__Exercise goal__
Repeat each entry exactly, but do not carry over the pictures.

Data shown below:

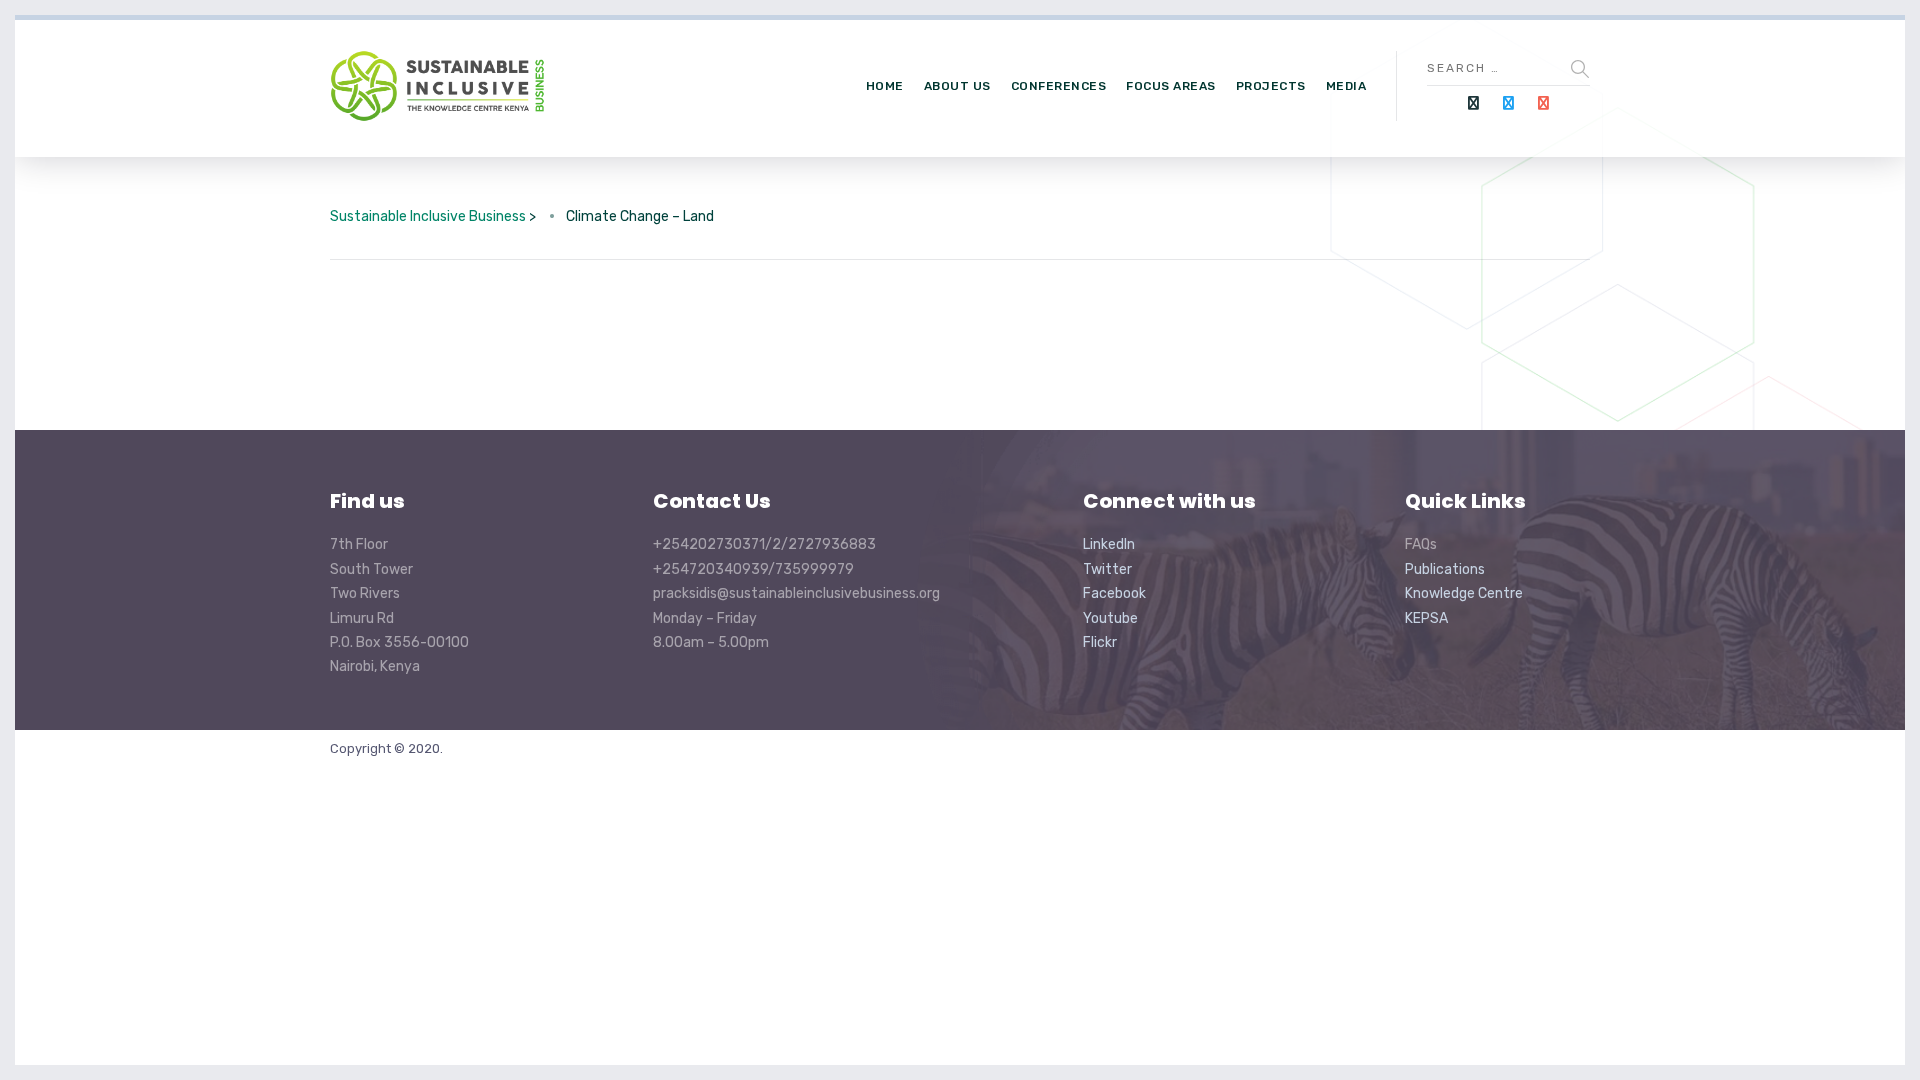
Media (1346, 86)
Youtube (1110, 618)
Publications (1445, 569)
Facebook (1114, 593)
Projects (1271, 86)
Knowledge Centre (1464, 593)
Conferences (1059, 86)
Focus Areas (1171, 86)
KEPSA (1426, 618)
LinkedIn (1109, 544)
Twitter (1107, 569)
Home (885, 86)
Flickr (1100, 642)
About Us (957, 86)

End of Data shown.

__Solved exercise__
Media (1346, 86)
Youtube (1110, 618)
Publications (1445, 569)
Facebook (1114, 593)
Projects (1271, 86)
Knowledge Centre (1464, 593)
Conferences (1059, 86)
Focus Areas (1171, 86)
KEPSA (1426, 618)
LinkedIn (1109, 544)
Twitter (1107, 569)
Home (885, 86)
Flickr (1100, 642)
About Us (957, 86)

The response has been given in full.